▶ [PROVIDED PASSAGE]:
————————

Take a look at this system
s = tf('s');
G =(s+3)/(s*(s+2)*(s^2+2*s+3)); % Open-Loop Transfer Function
rlocus(G)
The root locus is
The intersection point is (after zooming in)
Now if I compute the gain via Routh table, I get
[ 1, 6, 3*K]
[ 4, K + 4, 0]
[ 5 - K/4, 3*K, 0]
[ (K^2 + 32*K - 80)/(K - 20), 0, 0]
[ 3*K, 0, 0]
The only row that yields the possibility of zeros is the fourth, so we search the gain K at this possibility, hence: we need the roots of (K^2 + 32*K - 80). Matlab yields these roots -34.3303, 2.3303. We ignore the negative since we assume the gain is positive (i.e. K>0). As you can see the gain obtained via rlocus is 3.7 and the gain via Routh table is 2.3303. What may cause this disparity? This is a serious point because the stability involves. The only thing I suspect is Matlab doesn't take exceedingly small values for K when it does compute the roots of the closed-loop transfer function.

————————

▶ [SET EXERCISE A]: In the root locus post, which two roots does Matlab return for the expression (K^2 + 32*K - 80)?
▶ [SET EXERCISE B]: Reproduce the passage of the root locus post that opens with the words containing "The root locus" and closes with "closed-loop transfer function.".
▶ [SET EXERCISE C]: State whether each statement agrees with the root locus post, answering yes or no and quoting the deciding words: (i) The denominator of the open-loop transfer function includes the factor (s^2+2*s+3). (ii) The negative root is retained because the gain is assumed to be negative. (iii) The fourth row of the Routh table is the only one that yields the possibility of zeros.
Base every response solely on the root locus post.

————————

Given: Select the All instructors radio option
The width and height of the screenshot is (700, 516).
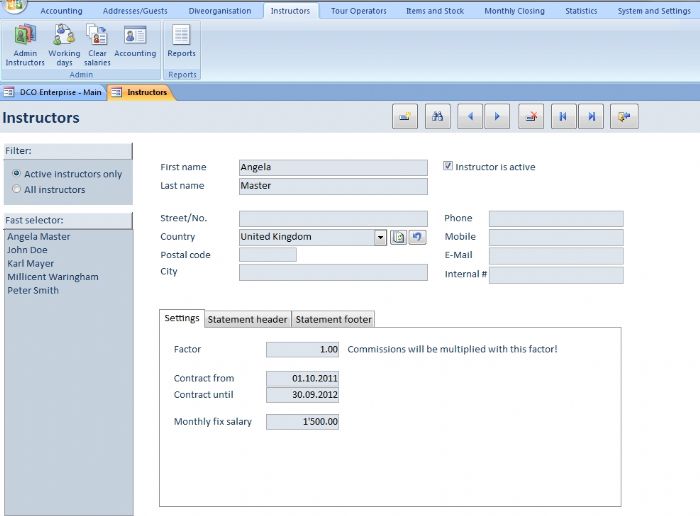Looking at the screenshot, I should coord(16,189).

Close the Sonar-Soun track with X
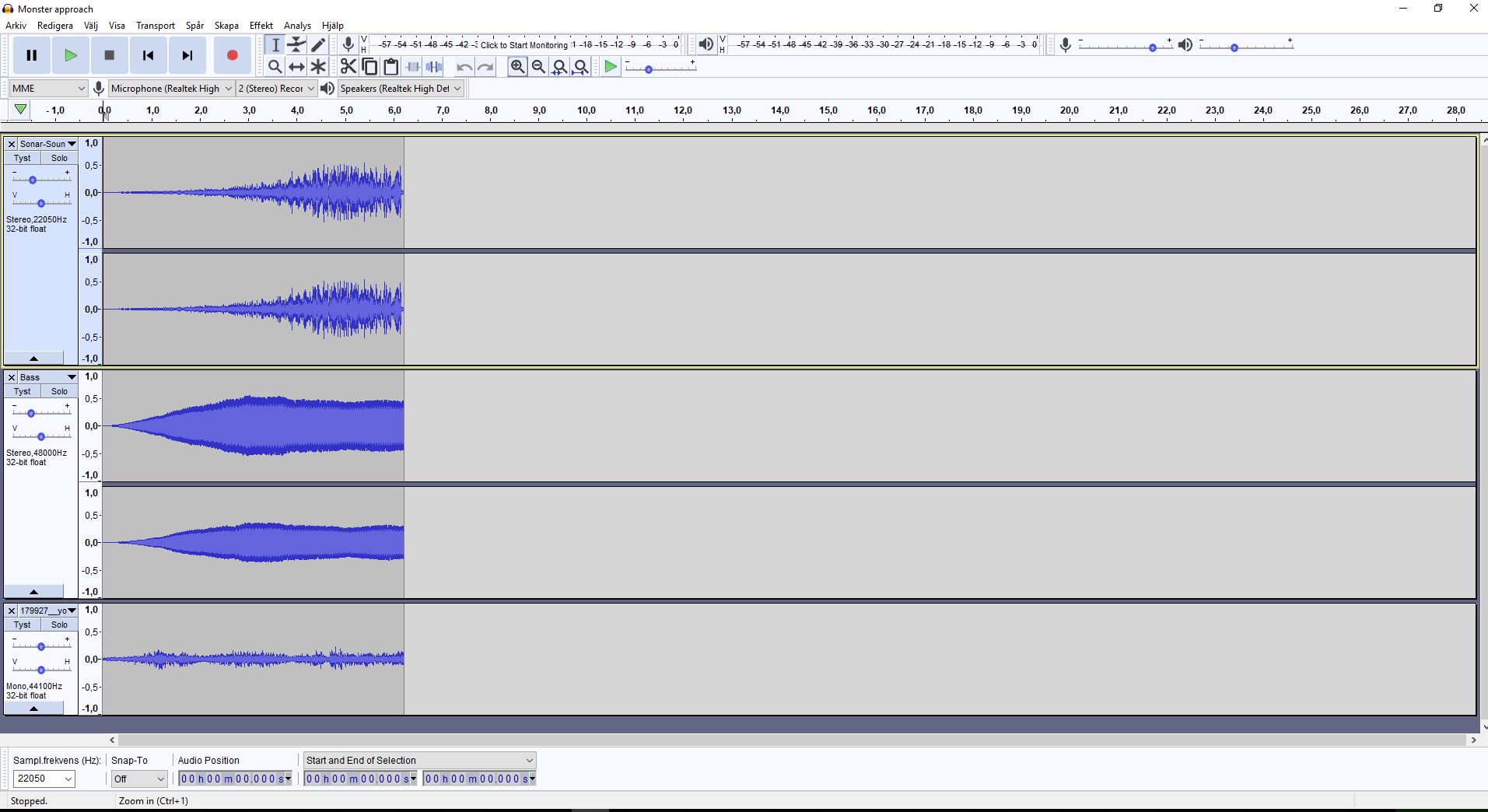click(12, 144)
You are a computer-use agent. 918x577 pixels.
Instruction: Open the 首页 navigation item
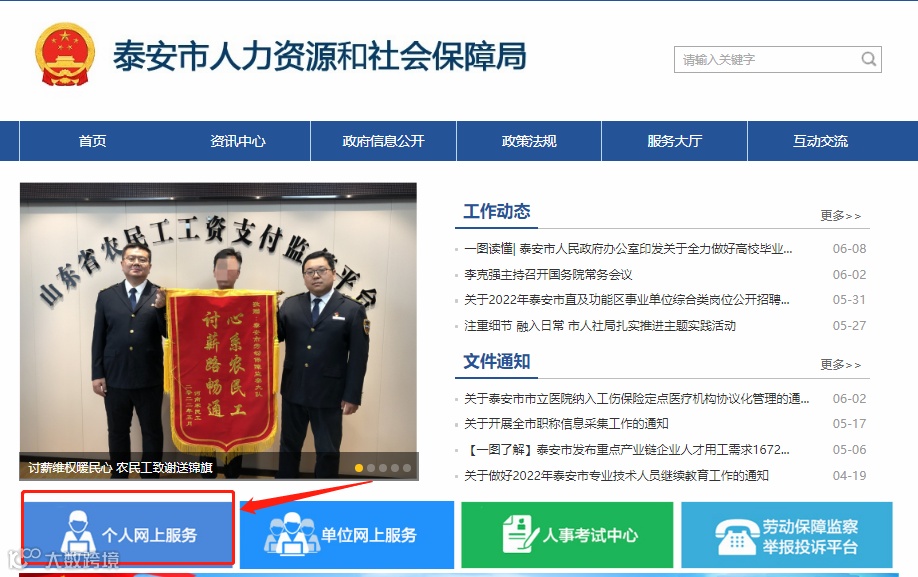click(93, 141)
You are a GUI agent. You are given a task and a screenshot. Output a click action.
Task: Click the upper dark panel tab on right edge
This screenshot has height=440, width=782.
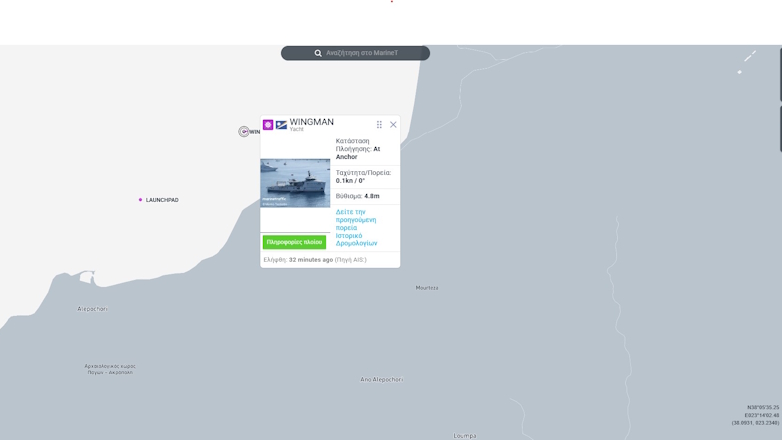pyautogui.click(x=780, y=73)
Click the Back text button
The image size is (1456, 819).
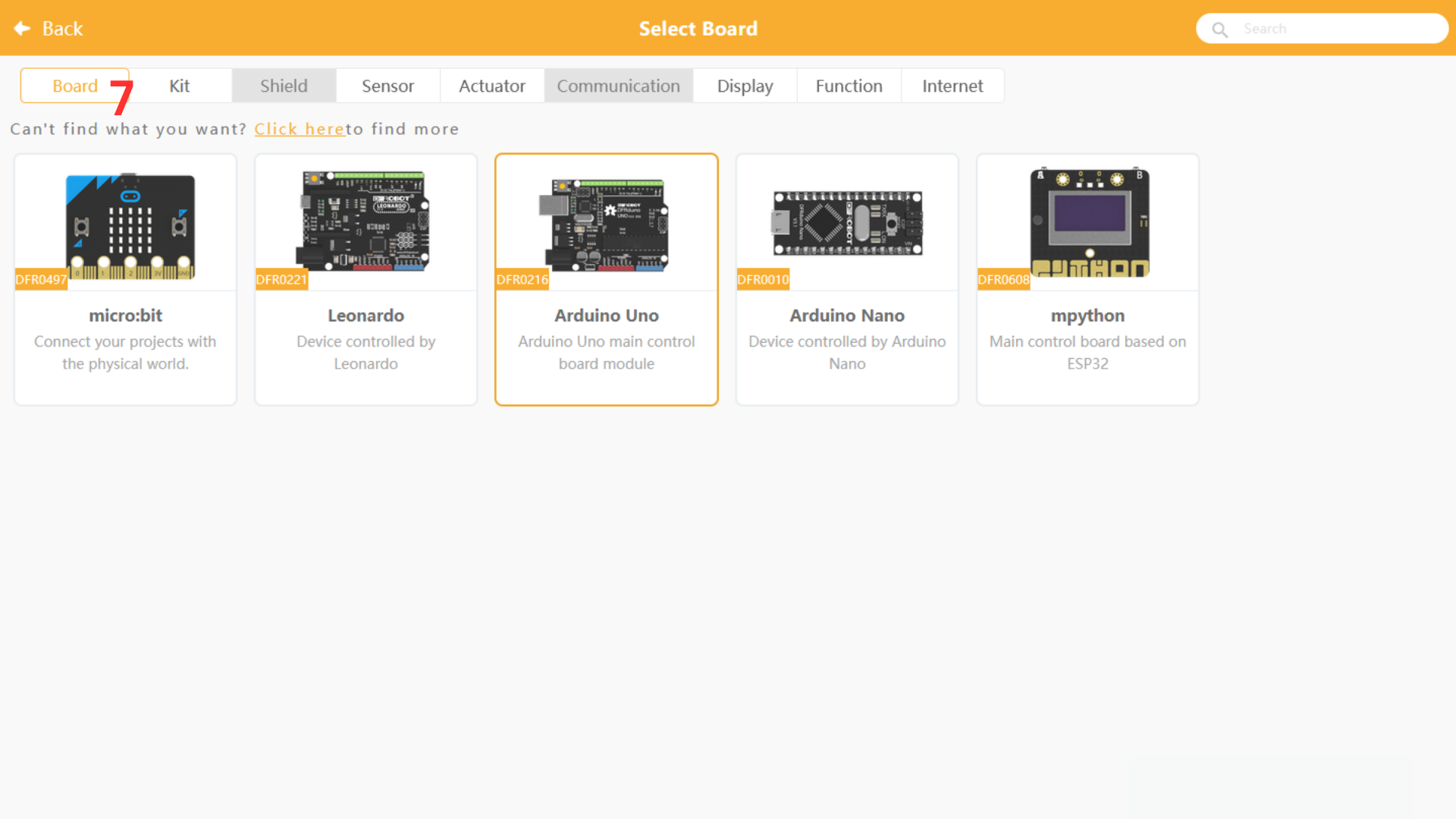tap(62, 29)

————————

▶ [COMPLETE ANSWER A]: -34.3303 and 2.3303

▶ [COMPLETE ANSWER B]:
The root locus is
The intersection point is (after zooming in)
Now if I compute the gain via Routh table, I get
[ 1, 6, 3*K]
[ 4, K + 4, 0]
[ 5 - K/4, 3*K, 0]
[ (K^2 + 32*K - 80)/(K - 20), 0, 0]
[ 3*K, 0, 0]
The only row that yields the possibility of zeros is the fourth, so we search the gain K at this possibility, hence: we need the roots of (K^2 + 32*K - 80). Matlab yields these roots -34.3303, 2.3303. We ignore the negative since we assume the gain is positive (i.e. K>0). As you can see the gain obtained via rlocus is 3.7 and the gain via Routh table is 2.3303. What may cause this disparity? This is a serious point because the stability involves. The only thing I suspect is Matlab doesn't take exceedingly small values for K when it does compute the roots of the closed-loop transfer function.

▶ [COMPLETE ANSWER C]:
(i) Yes: "G =(s+3)/(s*(s+2)*(s^2+2*s+3)); % Open-Loop Transfer Function"
(ii) No: "We ignore the negative since we assume the gain is positive (i.e. K>0)."
(iii) Yes: "The only row that yields the possibility of zeros is the fourth"